One of Trade Press Services’ writers once worked for the editor of a small east coast business publication that enjoyed considerable success despite a tough marketplace for magazines. Why did the magazine, which was started at the peak of the recent economic downturn, fare so well? Because of stories. The editor made sure that he identified the best stories in the community, and then assigned his writers to tell them.
While most of the stories were handed down from the editor to the writers, there was also the opportunity for the writers to suggest stories to the editor. Sometimes he’d bite, and sometimes he wouldn’t. A typical bite would result in something like “Do it. 500 words, plus photos. Focus on why…” and then he’d lay out the angle he wanted to see covered in the piece—typically, what he found interesting, different or unique about the story.

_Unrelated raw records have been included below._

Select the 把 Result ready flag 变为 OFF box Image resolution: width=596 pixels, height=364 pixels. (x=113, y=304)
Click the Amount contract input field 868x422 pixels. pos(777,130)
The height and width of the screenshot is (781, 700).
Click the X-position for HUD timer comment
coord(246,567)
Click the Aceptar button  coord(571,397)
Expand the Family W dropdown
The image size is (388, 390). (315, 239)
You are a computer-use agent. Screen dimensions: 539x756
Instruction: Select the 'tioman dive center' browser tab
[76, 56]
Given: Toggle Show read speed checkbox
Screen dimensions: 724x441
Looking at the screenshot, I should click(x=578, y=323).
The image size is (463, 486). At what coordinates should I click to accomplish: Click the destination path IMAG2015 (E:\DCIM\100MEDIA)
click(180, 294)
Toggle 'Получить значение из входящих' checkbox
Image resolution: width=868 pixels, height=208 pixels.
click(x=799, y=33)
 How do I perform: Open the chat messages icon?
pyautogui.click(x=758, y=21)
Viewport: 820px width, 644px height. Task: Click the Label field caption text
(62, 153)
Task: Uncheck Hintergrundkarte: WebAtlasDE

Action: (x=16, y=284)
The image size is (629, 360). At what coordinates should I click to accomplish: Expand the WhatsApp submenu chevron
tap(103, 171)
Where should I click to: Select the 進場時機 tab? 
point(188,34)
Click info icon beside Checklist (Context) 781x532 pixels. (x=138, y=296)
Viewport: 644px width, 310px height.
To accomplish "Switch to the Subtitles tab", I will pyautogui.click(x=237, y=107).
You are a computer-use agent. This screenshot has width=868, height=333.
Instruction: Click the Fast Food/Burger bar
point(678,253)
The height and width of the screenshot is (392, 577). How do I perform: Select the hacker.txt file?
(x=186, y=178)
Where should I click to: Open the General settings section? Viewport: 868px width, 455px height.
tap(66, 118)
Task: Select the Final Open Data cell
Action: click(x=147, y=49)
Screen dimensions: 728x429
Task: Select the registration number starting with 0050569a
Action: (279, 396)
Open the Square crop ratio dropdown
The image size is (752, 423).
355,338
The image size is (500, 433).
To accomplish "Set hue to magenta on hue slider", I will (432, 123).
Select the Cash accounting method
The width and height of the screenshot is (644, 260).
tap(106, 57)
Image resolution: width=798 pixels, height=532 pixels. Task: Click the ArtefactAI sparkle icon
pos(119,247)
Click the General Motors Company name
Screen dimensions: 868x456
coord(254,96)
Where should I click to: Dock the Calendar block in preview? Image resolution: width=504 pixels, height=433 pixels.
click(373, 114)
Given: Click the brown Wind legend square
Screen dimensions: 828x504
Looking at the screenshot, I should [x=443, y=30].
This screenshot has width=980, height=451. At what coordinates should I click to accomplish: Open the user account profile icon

But sometimes he wouldn’t take the bite. Then his e-mailed responses would read, “We’ve done that story already,” which may mean the magazine had covered that actual, specific story before (in which case the writer hadn’t done his or her homework), or they’d covered a similar piece. Sometimes it was just a general disdain for the subject matter. When our writer suggested a story about a national chain gym that was doing a good business in town, the editor responded “There are far better stories than that,” which probably reflected the editor’s personal dislike for chains and a preference for mom-and-pop operations.
The worst sin of all was revealing that the story had been covered at any time in the last ten years by the local daily newspaper, which the editor hated with a special passion. He thought the local daily was a dank pit of poor journalism filled with incompetents, even though they had given him his first job when he rolled into town decades before, without a college degree. So much for gratitude.
Our writer received the publication’s first Contributor of the Year award. When he presented it, the editor said, “This person doesn’t tell his story—he tells the story of the person he’s writing about.”
Despite this editor’s idiosyncrasies, he’s right about telling good stories. Every business has a story to tell, even though the business owner may not realize it. And every good writer can sniff out that story, and tell the real story—not the writer’s preconceived notions, but the true story that can only be revealed when the writer explores with an open mind. And the true story is almost always more engaging and more enjoyable than the one the business thinks it wants to tell.